Could you return every record below exactly as it is written?

Content starts

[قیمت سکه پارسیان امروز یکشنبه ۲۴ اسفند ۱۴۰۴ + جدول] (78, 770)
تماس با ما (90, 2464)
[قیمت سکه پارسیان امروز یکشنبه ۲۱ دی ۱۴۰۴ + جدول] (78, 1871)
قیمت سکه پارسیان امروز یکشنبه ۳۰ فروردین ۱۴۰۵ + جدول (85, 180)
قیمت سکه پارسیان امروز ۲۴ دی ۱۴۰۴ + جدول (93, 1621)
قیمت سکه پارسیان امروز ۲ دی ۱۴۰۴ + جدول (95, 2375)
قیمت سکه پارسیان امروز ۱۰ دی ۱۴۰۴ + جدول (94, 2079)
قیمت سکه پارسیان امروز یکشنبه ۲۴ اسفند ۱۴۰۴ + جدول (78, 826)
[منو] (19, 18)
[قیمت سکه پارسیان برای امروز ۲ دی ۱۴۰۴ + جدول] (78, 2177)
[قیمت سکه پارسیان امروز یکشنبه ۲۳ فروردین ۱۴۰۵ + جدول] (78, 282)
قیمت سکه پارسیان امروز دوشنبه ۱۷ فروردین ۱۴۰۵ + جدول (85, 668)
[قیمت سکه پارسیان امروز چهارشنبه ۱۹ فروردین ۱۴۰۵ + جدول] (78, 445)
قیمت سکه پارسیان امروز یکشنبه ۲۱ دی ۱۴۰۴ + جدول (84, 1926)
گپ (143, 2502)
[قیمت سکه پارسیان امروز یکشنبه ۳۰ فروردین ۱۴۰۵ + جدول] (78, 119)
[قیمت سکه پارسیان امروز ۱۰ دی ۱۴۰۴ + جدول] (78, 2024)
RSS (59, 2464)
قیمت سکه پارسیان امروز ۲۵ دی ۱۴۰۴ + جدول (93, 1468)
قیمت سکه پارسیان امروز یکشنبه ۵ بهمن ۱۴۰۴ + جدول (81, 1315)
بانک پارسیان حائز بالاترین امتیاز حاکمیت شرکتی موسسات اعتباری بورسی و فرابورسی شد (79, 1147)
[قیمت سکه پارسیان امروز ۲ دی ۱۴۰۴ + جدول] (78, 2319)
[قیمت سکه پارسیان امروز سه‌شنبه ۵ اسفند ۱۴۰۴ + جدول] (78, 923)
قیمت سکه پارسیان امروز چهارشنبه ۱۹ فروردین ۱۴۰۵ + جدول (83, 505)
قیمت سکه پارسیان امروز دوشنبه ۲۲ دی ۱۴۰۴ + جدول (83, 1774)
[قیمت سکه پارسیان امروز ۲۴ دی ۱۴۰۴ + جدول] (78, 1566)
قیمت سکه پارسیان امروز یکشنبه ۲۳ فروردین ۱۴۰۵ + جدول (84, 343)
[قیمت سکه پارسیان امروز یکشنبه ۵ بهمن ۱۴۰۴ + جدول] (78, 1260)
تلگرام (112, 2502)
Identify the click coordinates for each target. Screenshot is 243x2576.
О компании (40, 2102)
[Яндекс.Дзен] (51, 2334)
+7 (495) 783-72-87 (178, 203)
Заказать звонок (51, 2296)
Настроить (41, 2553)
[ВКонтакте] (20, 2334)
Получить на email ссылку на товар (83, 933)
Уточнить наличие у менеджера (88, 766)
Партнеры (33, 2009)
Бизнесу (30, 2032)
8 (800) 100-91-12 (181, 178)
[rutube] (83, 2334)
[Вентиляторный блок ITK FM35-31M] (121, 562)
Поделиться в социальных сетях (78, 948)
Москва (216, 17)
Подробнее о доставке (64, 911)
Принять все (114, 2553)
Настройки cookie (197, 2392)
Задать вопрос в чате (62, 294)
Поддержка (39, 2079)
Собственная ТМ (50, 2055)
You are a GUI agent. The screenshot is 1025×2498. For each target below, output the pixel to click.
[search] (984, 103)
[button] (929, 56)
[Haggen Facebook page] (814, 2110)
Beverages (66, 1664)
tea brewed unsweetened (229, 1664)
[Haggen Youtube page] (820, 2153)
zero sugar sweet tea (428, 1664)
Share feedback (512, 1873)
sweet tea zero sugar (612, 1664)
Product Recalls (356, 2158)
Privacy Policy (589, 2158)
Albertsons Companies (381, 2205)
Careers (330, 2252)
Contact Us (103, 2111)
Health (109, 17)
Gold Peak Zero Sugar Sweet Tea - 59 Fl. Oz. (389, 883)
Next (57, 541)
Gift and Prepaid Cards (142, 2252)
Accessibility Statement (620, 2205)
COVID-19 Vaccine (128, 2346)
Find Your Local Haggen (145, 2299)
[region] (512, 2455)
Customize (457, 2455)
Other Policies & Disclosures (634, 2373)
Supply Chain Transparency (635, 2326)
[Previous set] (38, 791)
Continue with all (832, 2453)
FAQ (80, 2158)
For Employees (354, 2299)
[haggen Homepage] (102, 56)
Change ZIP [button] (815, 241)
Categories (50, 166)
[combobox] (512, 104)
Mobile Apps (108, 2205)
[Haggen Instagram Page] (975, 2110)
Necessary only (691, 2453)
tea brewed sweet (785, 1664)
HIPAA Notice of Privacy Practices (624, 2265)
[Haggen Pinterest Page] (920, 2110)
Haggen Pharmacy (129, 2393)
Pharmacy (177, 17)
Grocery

Content ends

Output
[قیمت سکه پارسیان امروز یکشنبه ۲۴ اسفند ۱۴۰۴ + جدول] (78, 770)
تماس با ما (90, 2464)
[قیمت سکه پارسیان امروز یکشنبه ۲۱ دی ۱۴۰۴ + جدول] (78, 1871)
قیمت سکه پارسیان امروز یکشنبه ۳۰ فروردین ۱۴۰۵ + جدول (85, 180)
قیمت سکه پارسیان امروز ۲۴ دی ۱۴۰۴ + جدول (93, 1621)
قیمت سکه پارسیان امروز ۲ دی ۱۴۰۴ + جدول (95, 2375)
قیمت سکه پارسیان امروز ۱۰ دی ۱۴۰۴ + جدول (94, 2079)
قیمت سکه پارسیان امروز یکشنبه ۲۴ اسفند ۱۴۰۴ + جدول (78, 826)
[منو] (19, 18)
[قیمت سکه پارسیان برای امروز ۲ دی ۱۴۰۴ + جدول] (78, 2177)
[قیمت سکه پارسیان امروز یکشنبه ۲۳ فروردین ۱۴۰۵ + جدول] (78, 282)
قیمت سکه پارسیان امروز دوشنبه ۱۷ فروردین ۱۴۰۵ + جدول (85, 668)
[قیمت سکه پارسیان امروز چهارشنبه ۱۹ فروردین ۱۴۰۵ + جدول] (78, 445)
قیمت سکه پارسیان امروز یکشنبه ۲۱ دی ۱۴۰۴ + جدول (84, 1926)
گپ (143, 2502)
[قیمت سکه پارسیان امروز یکشنبه ۳۰ فروردین ۱۴۰۵ + جدول] (78, 119)
[قیمت سکه پارسیان امروز ۱۰ دی ۱۴۰۴ + جدول] (78, 2024)
RSS (59, 2464)
قیمت سکه پارسیان امروز ۲۵ دی ۱۴۰۴ + جدول (93, 1468)
قیمت سکه پارسیان امروز یکشنبه ۵ بهمن ۱۴۰۴ + جدول (81, 1315)
بانک پارسیان حائز بالاترین امتیاز حاکمیت شرکتی موسسات اعتباری بورسی و فرابورسی شد (79, 1147)
[قیمت سکه پارسیان امروز ۲ دی ۱۴۰۴ + جدول] (78, 2319)
[قیمت سکه پارسیان امروز سه‌شنبه ۵ اسفند ۱۴۰۴ + جدول] (78, 923)
قیمت سکه پارسیان امروز چهارشنبه ۱۹ فروردین ۱۴۰۵ + جدول (83, 505)
قیمت سکه پارسیان امروز دوشنبه ۲۲ دی ۱۴۰۴ + جدول (83, 1774)
[قیمت سکه پارسیان امروز ۲۴ دی ۱۴۰۴ + جدول] (78, 1566)
قیمت سکه پارسیان امروز یکشنبه ۲۳ فروردین ۱۴۰۵ + جدول (84, 343)
[قیمت سکه پارسیان امروز یکشنبه ۵ بهمن ۱۴۰۴ + جدول] (78, 1260)
تلگرام (112, 2502)
Identify the click coordinates for each target. Screenshot is 243x2576.
О компании (40, 2102)
[Яндекс.Дзен] (51, 2334)
+7 (495) 783-72-87 (178, 203)
Заказать звонок (51, 2296)
Настроить (41, 2553)
[ВКонтакте] (20, 2334)
Получить на email ссылку на товар (83, 933)
Уточнить наличие у менеджера (88, 766)
Партнеры (33, 2009)
Бизнесу (30, 2032)
8 (800) 100-91-12 (181, 178)
[rutube] (83, 2334)
[Вентиляторный блок ITK FM35-31M] (121, 562)
Поделиться в социальных сетях (78, 948)
Москва (216, 17)
Подробнее о доставке (64, 911)
Принять все (114, 2553)
Настройки cookie (197, 2392)
Задать вопрос в чате (62, 294)
Поддержка (39, 2079)
Собственная ТМ (50, 2055)
You are a GUI agent. The screenshot is 1025×2498. For each target below, output the pixel to click.
[search] (984, 103)
[button] (929, 56)
[Haggen Facebook page] (814, 2110)
Beverages (66, 1664)
tea brewed unsweetened (229, 1664)
[Haggen Youtube page] (820, 2153)
zero sugar sweet tea (428, 1664)
Share feedback (512, 1873)
sweet tea zero sugar (612, 1664)
Product Recalls (356, 2158)
Privacy Policy (589, 2158)
Albertsons Companies (381, 2205)
Careers (330, 2252)
Contact Us (103, 2111)
Health (109, 17)
Gold Peak Zero Sugar Sweet Tea - 59 Fl. Oz. (389, 883)
Next (57, 541)
Gift and Prepaid Cards (142, 2252)
Accessibility Statement (620, 2205)
COVID-19 Vaccine (128, 2346)
Find Your Local Haggen (145, 2299)
[region] (512, 2455)
Customize (457, 2455)
Other Policies & Disclosures (634, 2373)
Supply Chain Transparency (635, 2326)
[Previous set] (38, 791)
Continue with all (832, 2453)
FAQ (80, 2158)
For Employees (354, 2299)
[haggen Homepage] (102, 56)
Change ZIP [button] (815, 241)
Categories (50, 166)
[combobox] (512, 104)
Mobile Apps (108, 2205)
[Haggen Instagram Page] (975, 2110)
Necessary only (691, 2453)
tea brewed sweet (785, 1664)
HIPAA Notice of Privacy Practices (624, 2265)
[Haggen Pinterest Page] (920, 2110)
Haggen Pharmacy (129, 2393)
Pharmacy (177, 17)
Grocery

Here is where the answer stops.